## Begin Entries provided

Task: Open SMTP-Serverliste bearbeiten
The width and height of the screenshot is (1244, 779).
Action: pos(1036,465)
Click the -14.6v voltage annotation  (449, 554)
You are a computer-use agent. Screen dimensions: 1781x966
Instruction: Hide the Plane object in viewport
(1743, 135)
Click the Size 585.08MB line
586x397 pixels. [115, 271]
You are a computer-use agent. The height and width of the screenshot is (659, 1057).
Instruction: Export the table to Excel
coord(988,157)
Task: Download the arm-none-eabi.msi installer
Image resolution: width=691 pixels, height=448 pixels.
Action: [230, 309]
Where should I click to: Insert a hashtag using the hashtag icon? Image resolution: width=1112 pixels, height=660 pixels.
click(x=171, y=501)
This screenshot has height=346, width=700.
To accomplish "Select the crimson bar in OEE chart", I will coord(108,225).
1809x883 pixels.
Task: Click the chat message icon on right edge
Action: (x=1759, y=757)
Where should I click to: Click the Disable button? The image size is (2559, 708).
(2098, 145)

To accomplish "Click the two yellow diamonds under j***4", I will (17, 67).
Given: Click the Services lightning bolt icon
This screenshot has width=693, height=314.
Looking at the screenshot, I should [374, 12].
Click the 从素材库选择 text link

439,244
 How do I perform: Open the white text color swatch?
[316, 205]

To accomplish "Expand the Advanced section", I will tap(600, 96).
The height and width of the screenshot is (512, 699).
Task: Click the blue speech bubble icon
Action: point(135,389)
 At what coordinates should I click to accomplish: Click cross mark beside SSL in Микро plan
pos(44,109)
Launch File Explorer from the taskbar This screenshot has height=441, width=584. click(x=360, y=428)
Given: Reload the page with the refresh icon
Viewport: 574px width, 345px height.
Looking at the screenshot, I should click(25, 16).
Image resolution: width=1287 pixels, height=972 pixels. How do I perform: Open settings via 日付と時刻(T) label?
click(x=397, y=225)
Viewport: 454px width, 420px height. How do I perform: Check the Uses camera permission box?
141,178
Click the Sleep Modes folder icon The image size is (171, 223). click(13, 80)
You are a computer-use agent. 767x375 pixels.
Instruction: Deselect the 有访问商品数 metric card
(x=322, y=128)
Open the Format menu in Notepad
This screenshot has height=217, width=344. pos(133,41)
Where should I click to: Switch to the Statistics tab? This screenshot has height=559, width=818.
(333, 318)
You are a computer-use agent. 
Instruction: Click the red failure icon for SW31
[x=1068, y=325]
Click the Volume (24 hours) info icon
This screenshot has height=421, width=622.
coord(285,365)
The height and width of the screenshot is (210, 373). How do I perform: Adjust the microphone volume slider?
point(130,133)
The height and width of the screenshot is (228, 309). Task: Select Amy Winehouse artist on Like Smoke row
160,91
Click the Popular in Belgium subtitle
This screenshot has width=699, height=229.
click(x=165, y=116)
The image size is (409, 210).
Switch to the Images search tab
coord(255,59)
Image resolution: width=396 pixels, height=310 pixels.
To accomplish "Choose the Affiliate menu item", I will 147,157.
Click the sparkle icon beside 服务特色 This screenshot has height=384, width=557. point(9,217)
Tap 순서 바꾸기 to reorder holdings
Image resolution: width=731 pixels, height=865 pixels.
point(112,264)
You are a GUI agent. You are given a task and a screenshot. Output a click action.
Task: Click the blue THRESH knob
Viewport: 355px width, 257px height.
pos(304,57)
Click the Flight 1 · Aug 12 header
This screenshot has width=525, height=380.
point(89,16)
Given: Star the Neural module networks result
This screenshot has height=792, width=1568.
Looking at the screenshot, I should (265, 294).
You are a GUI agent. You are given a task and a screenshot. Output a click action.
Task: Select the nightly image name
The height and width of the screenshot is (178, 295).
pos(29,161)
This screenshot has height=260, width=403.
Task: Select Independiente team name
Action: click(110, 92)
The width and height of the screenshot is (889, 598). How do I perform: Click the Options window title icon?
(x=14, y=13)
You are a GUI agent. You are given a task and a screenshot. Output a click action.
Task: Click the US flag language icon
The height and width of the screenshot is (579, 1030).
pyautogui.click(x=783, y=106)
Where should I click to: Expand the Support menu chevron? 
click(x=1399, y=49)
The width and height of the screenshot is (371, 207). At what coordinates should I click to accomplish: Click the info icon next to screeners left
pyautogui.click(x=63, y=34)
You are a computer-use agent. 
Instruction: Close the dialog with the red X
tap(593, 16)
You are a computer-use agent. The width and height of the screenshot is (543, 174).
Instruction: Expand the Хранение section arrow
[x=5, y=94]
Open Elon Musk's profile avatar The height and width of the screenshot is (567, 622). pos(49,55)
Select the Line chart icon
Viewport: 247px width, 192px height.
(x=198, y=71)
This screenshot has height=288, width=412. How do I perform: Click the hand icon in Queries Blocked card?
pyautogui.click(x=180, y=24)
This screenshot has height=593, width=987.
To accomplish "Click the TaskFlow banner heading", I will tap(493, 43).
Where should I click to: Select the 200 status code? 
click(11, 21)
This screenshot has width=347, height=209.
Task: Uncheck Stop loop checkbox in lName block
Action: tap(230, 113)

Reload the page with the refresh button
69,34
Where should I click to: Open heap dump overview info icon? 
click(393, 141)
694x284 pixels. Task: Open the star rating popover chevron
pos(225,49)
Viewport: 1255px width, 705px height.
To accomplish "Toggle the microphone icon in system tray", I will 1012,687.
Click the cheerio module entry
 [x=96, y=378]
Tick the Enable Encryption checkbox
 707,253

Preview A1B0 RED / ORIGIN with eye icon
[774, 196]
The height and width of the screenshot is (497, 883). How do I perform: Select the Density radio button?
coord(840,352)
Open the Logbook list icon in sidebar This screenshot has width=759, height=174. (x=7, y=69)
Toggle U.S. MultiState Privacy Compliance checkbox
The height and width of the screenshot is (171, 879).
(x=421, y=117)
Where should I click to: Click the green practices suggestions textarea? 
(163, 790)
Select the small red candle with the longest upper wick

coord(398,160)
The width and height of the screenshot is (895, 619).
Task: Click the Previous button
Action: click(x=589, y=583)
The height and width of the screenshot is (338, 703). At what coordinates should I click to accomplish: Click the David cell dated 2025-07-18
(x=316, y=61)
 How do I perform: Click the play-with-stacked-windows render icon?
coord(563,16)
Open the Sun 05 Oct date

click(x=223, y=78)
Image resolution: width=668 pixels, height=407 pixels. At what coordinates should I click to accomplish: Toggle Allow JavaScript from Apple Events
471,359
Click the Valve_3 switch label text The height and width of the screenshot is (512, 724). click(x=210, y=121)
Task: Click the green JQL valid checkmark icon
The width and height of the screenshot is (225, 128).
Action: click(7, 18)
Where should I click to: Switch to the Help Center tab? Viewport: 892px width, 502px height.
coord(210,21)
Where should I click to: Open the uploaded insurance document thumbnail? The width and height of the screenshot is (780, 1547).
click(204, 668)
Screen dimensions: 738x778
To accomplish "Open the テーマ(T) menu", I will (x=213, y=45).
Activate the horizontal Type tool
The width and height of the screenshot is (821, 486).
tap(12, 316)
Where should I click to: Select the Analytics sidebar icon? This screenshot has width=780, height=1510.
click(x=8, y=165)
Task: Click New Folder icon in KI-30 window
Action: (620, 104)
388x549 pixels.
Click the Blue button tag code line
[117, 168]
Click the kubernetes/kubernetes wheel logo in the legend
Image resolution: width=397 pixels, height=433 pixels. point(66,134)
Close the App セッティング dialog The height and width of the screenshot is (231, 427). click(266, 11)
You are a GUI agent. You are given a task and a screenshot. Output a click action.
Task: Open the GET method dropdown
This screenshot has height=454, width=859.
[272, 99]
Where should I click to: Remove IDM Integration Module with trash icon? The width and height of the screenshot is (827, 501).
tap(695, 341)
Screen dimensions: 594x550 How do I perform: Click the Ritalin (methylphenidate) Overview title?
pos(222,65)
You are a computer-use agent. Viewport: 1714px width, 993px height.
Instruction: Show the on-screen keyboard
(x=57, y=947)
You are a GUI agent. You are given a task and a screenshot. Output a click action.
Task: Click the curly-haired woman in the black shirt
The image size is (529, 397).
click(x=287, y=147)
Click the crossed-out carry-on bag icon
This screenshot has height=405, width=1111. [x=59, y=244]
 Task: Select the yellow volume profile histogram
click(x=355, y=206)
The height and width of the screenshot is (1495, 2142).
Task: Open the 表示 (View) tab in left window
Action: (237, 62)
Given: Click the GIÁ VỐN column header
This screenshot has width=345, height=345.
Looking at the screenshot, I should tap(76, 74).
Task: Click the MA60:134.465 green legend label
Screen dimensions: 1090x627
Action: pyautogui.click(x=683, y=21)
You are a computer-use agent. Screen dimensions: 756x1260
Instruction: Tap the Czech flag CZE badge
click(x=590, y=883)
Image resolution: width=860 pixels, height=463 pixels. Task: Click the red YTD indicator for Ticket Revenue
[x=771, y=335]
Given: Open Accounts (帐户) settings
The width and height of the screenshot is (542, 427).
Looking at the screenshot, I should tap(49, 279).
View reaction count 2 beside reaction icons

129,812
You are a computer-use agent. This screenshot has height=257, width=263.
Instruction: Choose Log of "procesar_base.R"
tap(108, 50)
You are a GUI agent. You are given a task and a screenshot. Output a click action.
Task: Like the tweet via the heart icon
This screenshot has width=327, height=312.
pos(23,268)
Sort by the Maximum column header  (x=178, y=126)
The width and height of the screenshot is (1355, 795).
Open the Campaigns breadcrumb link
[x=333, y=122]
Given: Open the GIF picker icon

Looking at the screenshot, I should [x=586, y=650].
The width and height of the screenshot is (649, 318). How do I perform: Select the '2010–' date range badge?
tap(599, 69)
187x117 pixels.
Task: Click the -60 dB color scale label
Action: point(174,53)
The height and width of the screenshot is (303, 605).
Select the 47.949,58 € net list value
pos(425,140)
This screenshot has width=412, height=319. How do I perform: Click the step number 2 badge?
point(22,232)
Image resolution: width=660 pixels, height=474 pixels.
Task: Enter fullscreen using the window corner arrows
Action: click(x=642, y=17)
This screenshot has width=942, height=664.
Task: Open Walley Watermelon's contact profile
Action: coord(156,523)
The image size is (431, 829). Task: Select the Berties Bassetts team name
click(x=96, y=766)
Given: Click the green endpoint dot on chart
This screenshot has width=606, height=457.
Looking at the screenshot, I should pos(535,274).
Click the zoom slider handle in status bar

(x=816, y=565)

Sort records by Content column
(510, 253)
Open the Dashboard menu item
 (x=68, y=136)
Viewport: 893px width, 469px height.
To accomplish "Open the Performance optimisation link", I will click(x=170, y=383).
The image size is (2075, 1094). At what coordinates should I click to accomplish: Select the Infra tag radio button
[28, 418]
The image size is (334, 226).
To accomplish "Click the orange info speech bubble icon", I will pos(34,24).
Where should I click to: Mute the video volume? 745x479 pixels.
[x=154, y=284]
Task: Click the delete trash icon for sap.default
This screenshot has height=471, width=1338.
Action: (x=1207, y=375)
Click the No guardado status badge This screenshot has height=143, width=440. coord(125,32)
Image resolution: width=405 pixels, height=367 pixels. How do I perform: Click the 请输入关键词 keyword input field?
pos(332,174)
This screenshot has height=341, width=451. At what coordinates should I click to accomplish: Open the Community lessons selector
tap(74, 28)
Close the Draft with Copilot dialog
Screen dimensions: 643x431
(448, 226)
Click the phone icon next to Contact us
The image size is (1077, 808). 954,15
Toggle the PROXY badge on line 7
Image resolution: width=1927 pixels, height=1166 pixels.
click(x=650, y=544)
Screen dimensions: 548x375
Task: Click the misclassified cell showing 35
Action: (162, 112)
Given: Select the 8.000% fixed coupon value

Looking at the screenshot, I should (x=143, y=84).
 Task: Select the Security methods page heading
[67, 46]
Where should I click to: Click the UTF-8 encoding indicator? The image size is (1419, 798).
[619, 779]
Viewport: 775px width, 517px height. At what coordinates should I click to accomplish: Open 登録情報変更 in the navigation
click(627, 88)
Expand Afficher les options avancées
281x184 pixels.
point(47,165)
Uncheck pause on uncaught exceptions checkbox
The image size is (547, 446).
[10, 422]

## End Entries provided

[What the task requires] Copy the records word for word, starting at the line that contains "Given: Reload the page with the refresh icon" and ending at the line that contains "point(112,264)", with both of those lines included.

[Correct response]
Given: Reload the page with the refresh icon
Viewport: 574px width, 345px height.
Looking at the screenshot, I should click(25, 16).
Image resolution: width=1287 pixels, height=972 pixels. How do I perform: Open settings via 日付と時刻(T) label?
click(x=397, y=225)
Viewport: 454px width, 420px height. How do I perform: Check the Uses camera permission box?
141,178
Click the Sleep Modes folder icon The image size is (171, 223). click(13, 80)
You are a computer-use agent. 767x375 pixels.
Instruction: Deselect the 有访问商品数 metric card
(x=322, y=128)
Open the Format menu in Notepad
This screenshot has height=217, width=344. pos(133,41)
Where should I click to: Switch to the Statistics tab? This screenshot has height=559, width=818.
(333, 318)
You are a computer-use agent. 
Instruction: Click the red failure icon for SW31
[x=1068, y=325]
Click the Volume (24 hours) info icon
This screenshot has height=421, width=622.
coord(285,365)
The height and width of the screenshot is (210, 373). How do I perform: Adjust the microphone volume slider?
point(130,133)
The height and width of the screenshot is (228, 309). Task: Select Amy Winehouse artist on Like Smoke row
160,91
Click the Popular in Belgium subtitle
This screenshot has width=699, height=229.
click(x=165, y=116)
The image size is (409, 210).
Switch to the Images search tab
coord(255,59)
Image resolution: width=396 pixels, height=310 pixels.
To accomplish "Choose the Affiliate menu item", I will 147,157.
Click the sparkle icon beside 服务特色 This screenshot has height=384, width=557. point(9,217)
Tap 순서 바꾸기 to reorder holdings
Image resolution: width=731 pixels, height=865 pixels.
point(112,264)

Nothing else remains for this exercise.